## WORK REQUIRED
Reproduce verbatim the section of the entries that begins with the line containing "You are a GUI" and ends with the line containing "I will coord(45,19).", both lines included.

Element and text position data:
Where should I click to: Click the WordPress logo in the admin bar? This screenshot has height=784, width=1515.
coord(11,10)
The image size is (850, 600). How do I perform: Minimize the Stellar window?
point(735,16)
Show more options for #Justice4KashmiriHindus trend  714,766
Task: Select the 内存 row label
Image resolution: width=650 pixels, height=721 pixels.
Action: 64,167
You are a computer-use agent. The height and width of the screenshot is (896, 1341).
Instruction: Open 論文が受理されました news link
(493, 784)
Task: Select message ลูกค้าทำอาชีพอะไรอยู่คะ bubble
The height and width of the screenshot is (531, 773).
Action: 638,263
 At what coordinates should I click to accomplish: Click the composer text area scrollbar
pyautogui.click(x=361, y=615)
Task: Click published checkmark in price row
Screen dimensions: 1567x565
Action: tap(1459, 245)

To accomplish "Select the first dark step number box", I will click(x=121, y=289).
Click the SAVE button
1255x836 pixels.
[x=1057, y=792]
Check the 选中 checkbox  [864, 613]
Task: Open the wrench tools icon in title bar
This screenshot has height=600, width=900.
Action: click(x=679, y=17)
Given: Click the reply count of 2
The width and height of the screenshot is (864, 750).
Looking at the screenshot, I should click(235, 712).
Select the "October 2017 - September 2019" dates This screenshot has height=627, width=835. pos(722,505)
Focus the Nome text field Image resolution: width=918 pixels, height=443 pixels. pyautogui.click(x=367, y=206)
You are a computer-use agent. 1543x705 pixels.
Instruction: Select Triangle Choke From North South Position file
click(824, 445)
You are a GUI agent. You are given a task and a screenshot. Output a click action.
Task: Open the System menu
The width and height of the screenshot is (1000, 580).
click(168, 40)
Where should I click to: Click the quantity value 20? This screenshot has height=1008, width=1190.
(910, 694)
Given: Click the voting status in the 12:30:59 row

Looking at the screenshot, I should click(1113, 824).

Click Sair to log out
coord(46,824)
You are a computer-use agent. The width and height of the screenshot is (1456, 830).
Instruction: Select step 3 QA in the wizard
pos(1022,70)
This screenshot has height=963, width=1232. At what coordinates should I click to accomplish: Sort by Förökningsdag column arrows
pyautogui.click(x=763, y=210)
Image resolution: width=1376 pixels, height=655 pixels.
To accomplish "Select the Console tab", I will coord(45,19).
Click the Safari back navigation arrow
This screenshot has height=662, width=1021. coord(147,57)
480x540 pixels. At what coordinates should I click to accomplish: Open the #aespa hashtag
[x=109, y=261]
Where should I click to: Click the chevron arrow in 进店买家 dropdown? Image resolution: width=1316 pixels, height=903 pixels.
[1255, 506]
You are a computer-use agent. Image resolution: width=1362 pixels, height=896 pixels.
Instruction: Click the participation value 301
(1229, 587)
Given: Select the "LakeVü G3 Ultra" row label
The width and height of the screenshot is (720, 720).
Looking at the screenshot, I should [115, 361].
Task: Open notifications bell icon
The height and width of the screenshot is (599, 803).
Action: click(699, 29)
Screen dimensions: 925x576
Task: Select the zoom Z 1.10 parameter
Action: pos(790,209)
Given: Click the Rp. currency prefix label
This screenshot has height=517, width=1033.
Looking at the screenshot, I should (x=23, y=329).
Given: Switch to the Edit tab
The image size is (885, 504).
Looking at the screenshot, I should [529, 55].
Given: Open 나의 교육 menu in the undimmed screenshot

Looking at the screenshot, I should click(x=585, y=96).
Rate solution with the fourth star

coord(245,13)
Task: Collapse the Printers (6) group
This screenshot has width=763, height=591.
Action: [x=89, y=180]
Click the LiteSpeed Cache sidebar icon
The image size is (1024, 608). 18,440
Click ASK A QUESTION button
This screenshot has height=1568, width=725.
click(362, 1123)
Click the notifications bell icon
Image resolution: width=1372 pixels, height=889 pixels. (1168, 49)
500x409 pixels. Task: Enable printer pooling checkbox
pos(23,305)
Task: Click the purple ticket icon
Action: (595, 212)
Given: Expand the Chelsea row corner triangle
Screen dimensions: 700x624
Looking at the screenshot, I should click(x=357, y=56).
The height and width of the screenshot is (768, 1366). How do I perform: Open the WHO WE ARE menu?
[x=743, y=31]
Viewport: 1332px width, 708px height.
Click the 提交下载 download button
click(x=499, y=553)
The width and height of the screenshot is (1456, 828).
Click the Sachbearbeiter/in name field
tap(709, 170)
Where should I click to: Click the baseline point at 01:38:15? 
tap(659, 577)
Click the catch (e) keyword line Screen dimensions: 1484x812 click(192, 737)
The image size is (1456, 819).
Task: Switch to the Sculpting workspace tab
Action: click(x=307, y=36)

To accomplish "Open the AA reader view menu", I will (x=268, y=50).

## SOLUTION FOR THIS TASK
You are a GUI agent. You are given a task and a screenshot. Output a click action.
Task: Open the System menu
The width and height of the screenshot is (1000, 580).
click(168, 40)
Where should I click to: Click the quantity value 20? This screenshot has height=1008, width=1190.
(910, 694)
Given: Click the voting status in the 12:30:59 row

Looking at the screenshot, I should click(1113, 824).

Click Sair to log out
coord(46,824)
You are a computer-use agent. The width and height of the screenshot is (1456, 830).
Instruction: Select step 3 QA in the wizard
pos(1022,70)
This screenshot has height=963, width=1232. At what coordinates should I click to accomplish: Sort by Förökningsdag column arrows
pyautogui.click(x=763, y=210)
Image resolution: width=1376 pixels, height=655 pixels.
To accomplish "Select the Console tab", I will coord(45,19).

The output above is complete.